* [Work to complete] Search the data below for lines that include the word "target" and state how many there are, nothing else.

(Dataset entries)
**********

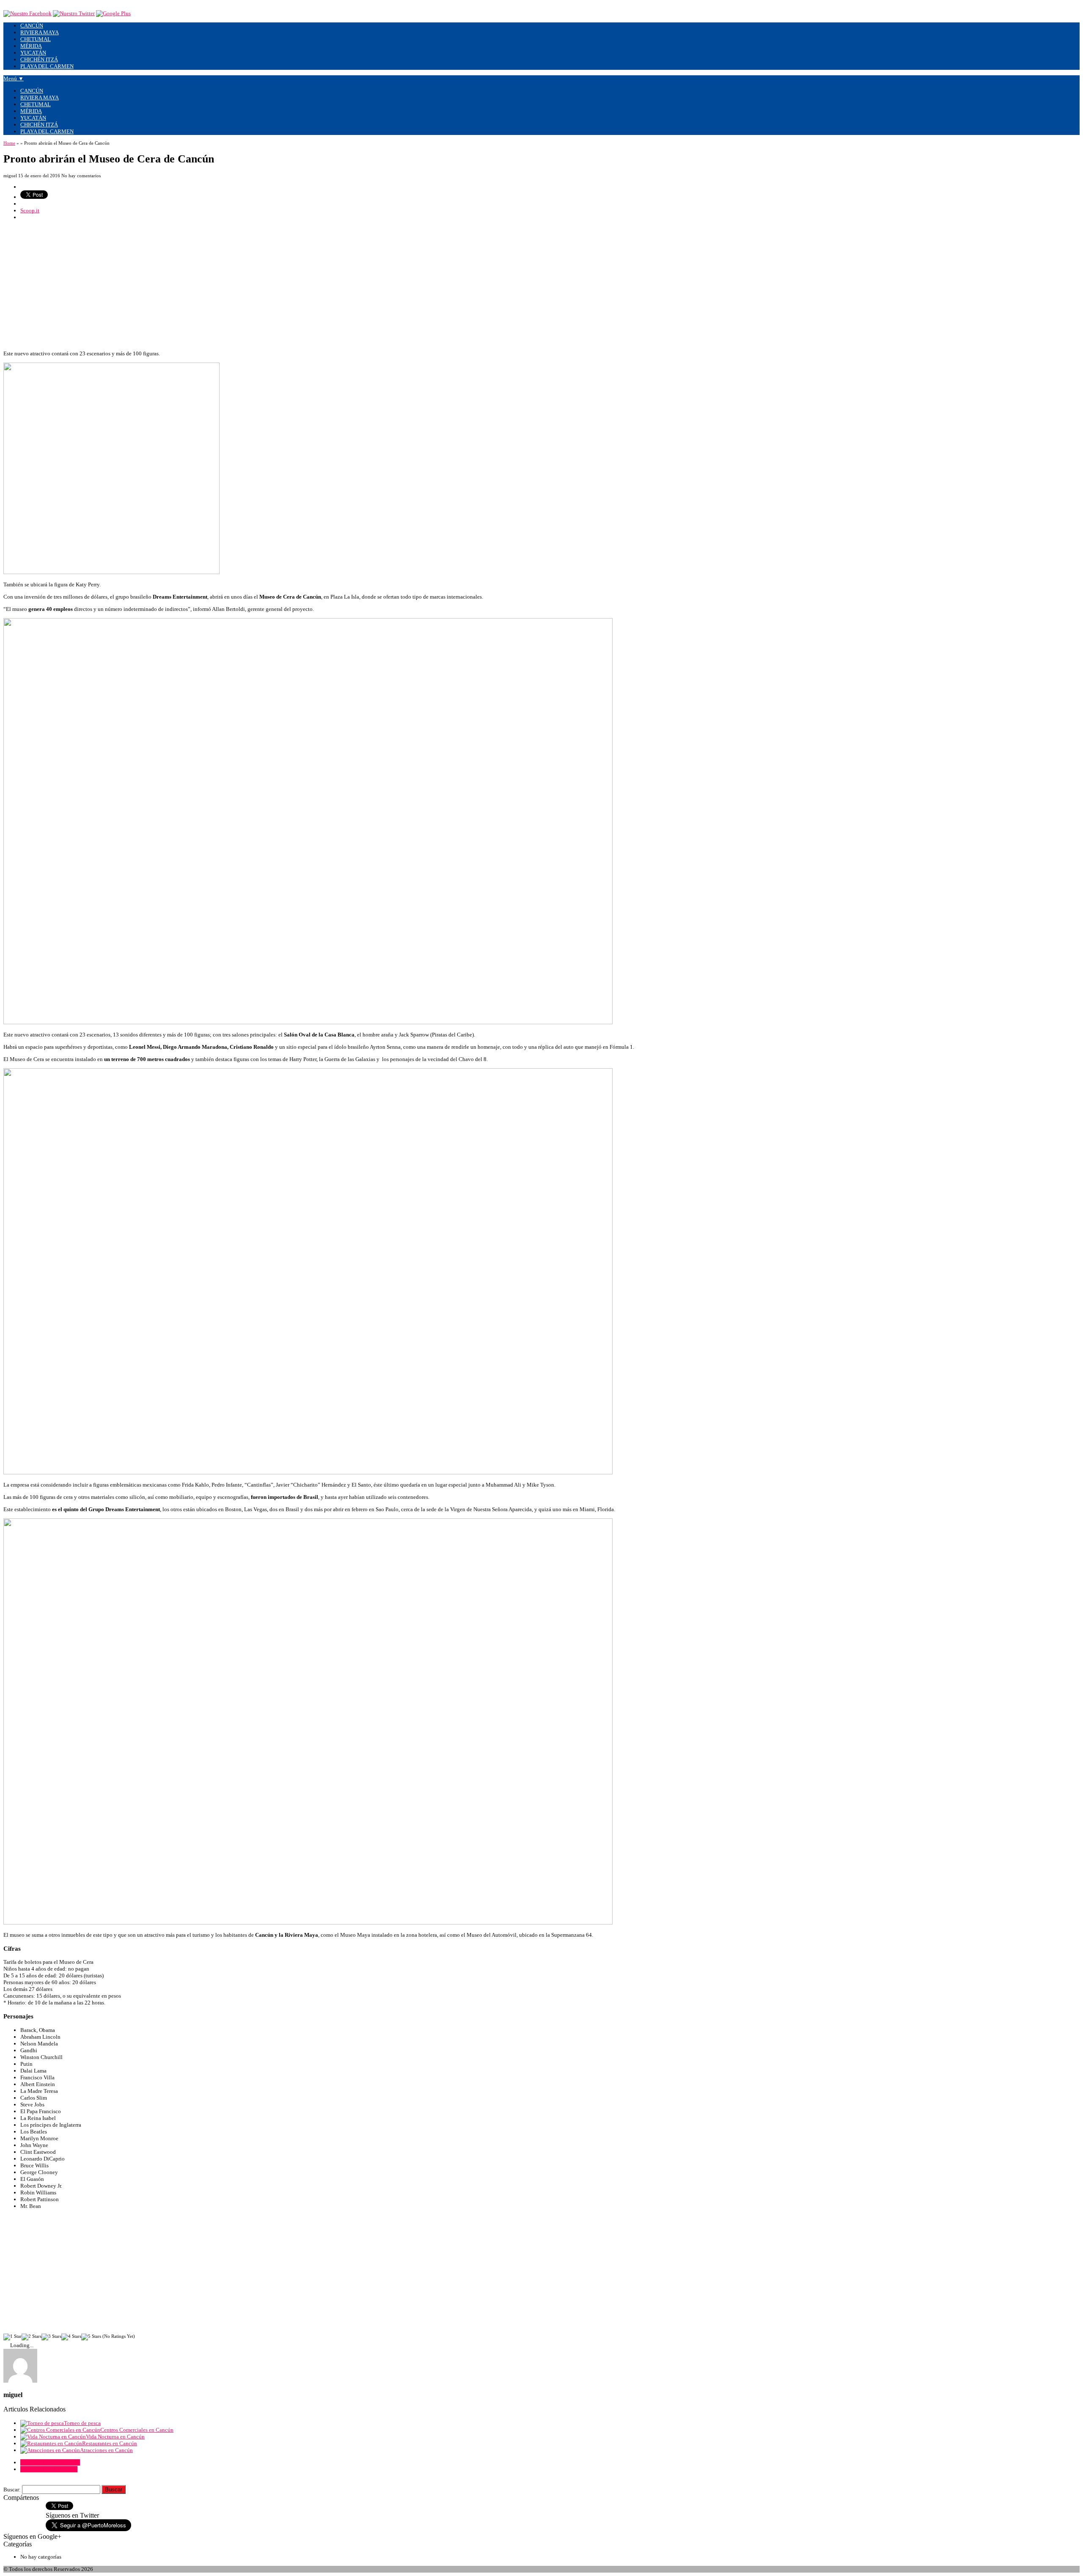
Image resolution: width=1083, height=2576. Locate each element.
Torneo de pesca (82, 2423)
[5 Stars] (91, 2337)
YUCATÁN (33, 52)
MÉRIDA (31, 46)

**********

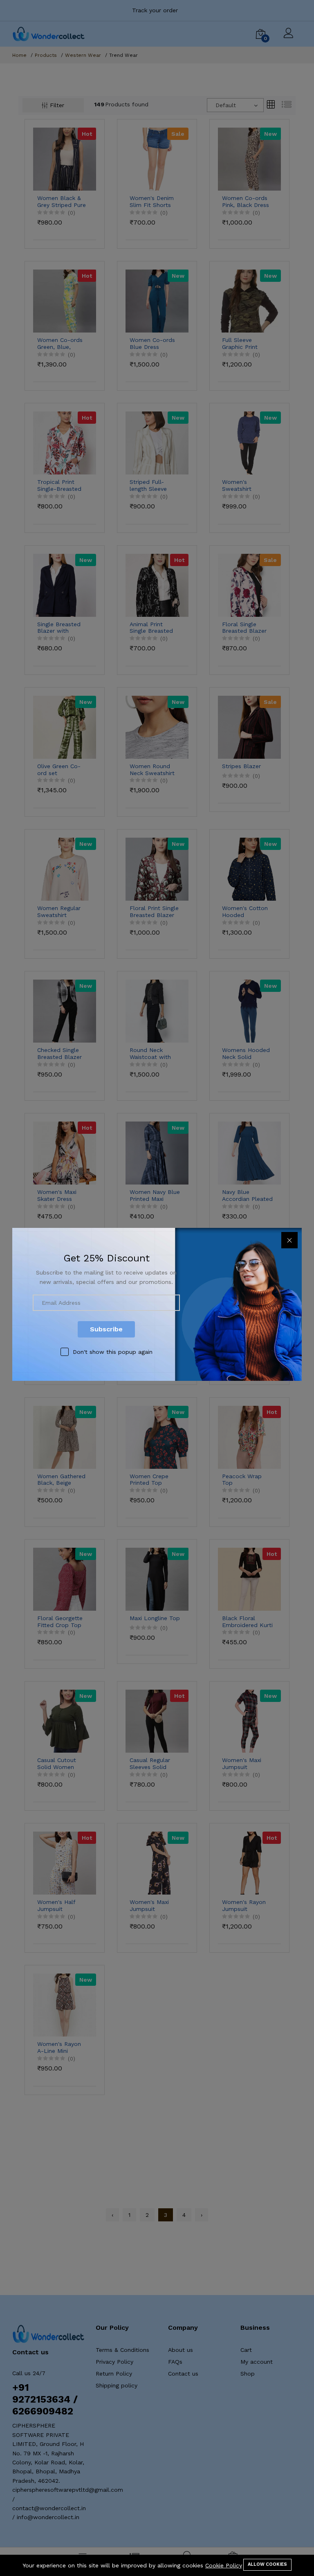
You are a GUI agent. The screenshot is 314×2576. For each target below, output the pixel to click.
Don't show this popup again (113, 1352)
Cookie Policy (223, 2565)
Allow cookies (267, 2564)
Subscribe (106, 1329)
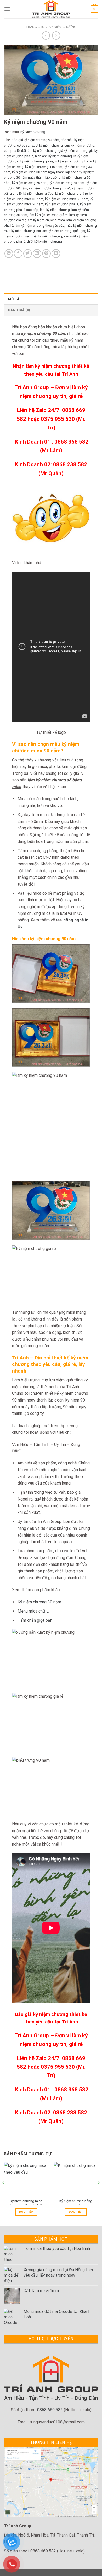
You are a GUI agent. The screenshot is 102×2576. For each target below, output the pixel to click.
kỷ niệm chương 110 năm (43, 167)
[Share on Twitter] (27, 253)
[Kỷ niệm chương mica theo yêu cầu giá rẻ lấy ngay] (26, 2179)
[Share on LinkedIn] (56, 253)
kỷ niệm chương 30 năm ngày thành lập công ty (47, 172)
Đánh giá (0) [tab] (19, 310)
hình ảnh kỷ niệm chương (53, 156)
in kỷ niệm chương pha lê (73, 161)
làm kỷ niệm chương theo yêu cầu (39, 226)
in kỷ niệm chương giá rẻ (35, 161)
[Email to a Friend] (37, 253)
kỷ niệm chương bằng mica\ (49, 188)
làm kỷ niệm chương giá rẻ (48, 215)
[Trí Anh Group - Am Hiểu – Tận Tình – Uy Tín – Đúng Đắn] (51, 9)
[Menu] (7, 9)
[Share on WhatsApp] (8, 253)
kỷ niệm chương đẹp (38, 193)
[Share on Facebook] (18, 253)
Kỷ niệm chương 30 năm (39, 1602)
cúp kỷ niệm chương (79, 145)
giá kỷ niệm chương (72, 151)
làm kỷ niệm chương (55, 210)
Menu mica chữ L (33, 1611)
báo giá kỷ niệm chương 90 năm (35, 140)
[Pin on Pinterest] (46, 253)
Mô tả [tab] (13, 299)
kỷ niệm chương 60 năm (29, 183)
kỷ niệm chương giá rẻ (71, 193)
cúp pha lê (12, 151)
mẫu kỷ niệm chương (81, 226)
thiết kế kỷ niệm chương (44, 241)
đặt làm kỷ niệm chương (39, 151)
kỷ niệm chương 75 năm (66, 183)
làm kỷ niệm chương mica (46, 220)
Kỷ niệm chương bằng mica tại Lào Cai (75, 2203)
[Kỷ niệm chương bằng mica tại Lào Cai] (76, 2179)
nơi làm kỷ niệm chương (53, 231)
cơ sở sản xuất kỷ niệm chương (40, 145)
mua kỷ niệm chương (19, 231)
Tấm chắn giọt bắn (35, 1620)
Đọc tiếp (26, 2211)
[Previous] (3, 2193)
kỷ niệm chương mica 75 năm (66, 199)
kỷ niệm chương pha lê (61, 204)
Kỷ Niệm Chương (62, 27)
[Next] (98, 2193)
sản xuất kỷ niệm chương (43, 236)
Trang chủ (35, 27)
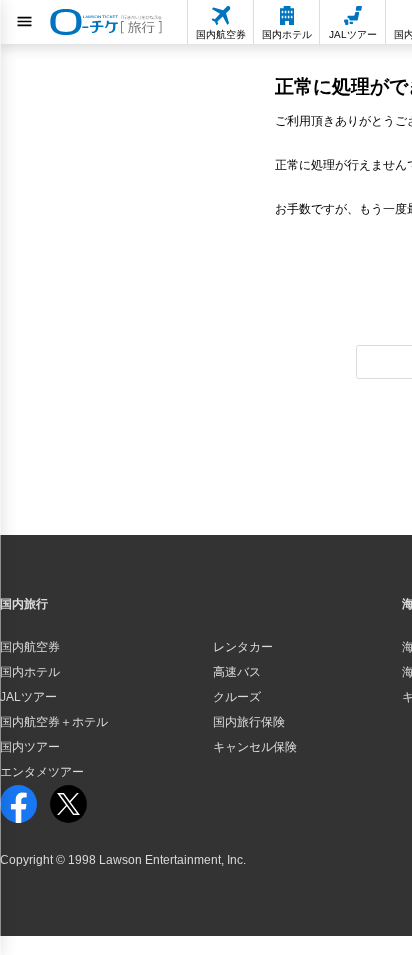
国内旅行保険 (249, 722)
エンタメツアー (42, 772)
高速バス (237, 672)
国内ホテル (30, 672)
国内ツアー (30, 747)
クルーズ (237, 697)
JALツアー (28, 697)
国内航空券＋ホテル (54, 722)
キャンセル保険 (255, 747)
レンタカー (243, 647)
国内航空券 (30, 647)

**********

* [Your solution] 2